Mulanya, organ pandu itu bernama Padvinders Muhammadiyah. Namun pada 1920 Raden Haji Hadjid mengusulkan agar namanya diganti menjadi Hizbul Wathan. Kepengurusan awal Hizbul Wathan seperti dicatat Abdul Munir Mulkhan dalam Pesan dan Kisah Kiai Ahmad Dahlan dalam Hikmah Muhammadiyah (2007:13) terdiri dari: Haji Muhtar sebagai ketua; Raden Haji Hadjid sebagai wakil ketua; Sekretaris Soemadirdja; Keuangan Abdul Hamid; urusan organisasi oleh Siradj Dahlan; dan urusan komando dipegang Damiri serta Sarbini.

Sarbini yang dimaksud bukan Mas Sarbini Martodiharjo (1914-1977), jenderal Angkatan Darat yang pernah menjadi ketua kwartir nasional dan menteri veteran, meski ia juga pernah aktif di pandu Hizbul Wathan.

Sarbini merupakan mantan tentara kolonial Koninklijk Nederlandsch Indische Leger (KNIL).
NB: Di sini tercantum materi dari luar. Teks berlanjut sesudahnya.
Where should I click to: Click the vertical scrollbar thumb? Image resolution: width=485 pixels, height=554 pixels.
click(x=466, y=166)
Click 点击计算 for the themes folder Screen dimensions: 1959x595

Menurut Sutrisno Kutoyo dalam Kiai Haji Ahmad Dahlan (1985:146) dan Kiai Haji Ahmad Dahlan dan Persyarikatan Muhammidayah (1998:263), Sarbini adalah pemuda yang "ditampung" oleh Haji Ahmad Dahlan setelah keluar dari dinas militer Hindia Belanda pada 1915. Ia kemudian menjadi murid Ahmad Dahlan dan diperbolehkan tinggal di suraunya.

Menerima Sarbini yang mantan serdadu KNIL sebagai murid menunjukkan bahwa Ahmad Dahlan terbuka bagi siapa saja. Berkat Muhammadiyah pula, mantan presiden daripada Soeharto punya ijazah SD setelah tamat dari Schakel School (sekolah sambungan) milik Muhammadiyah.

Selain Sarbini, mantan serdadu KNIL lainnya yang jadi murid Ahmad Dahan adalah Turki. Ia dikenal bertubuh besar, kekar, dan jago berkelahi, seperti umumnya serdadu KNIL yang didominasi para jago kampung yang suka bertarung. Jika Sarbini aktif di Hizbul Wathan, maka Turki lebih suka menjadi pendakwah yang pemberani.

Infografik Eks KNIL dan Hizbul Wathan

Infografik Eks KNIL dan Hizbul Wathan. tirto.id/Fuad

Serdadu kolonial KNIL adalah golongan agak rumit bagi kebanyakan masyarakat pribumi. Mereka seperti tercerabut dari akarnya dan tidak jarang dianggap sebagai musuh kaum Bumiputra, termasuk di Jawa. Golongan santri atau Islam, terutama kelas bawah, adalah golongan yang agak sulit untuk dekat Belanda, termasuk dengan anggota KNIL. Maka itu, Sarbini sebetulnya akan sulit diterima oleh masyarakat pribumi sebelum akhirnya Muhammadiyah lewat Ahmad Dahlan merangkulnya.

Pada tahun 1915, Sarbini barangkali terlihat seperti murid yang biasa-biasa saja. Namun, setelah 1918, ketika Ahmad Dahlan mendirikan kepanduan, ia memperlihatkan kemampuannya yang belum diajarkan Muhammadiyah, melainkan kemampuan ia dapatkan di KNIL. Menurut Sutrisno Kutoyo dalam Kiai Haji Ahmad Dahlan dan Persyarikatan Muhammadiyah (1998), sebagai bekas anggota KNIL, Sarbini setidaknya bisa baris-berbaris, memukul genderang, berkemah, dan menunggang kuda.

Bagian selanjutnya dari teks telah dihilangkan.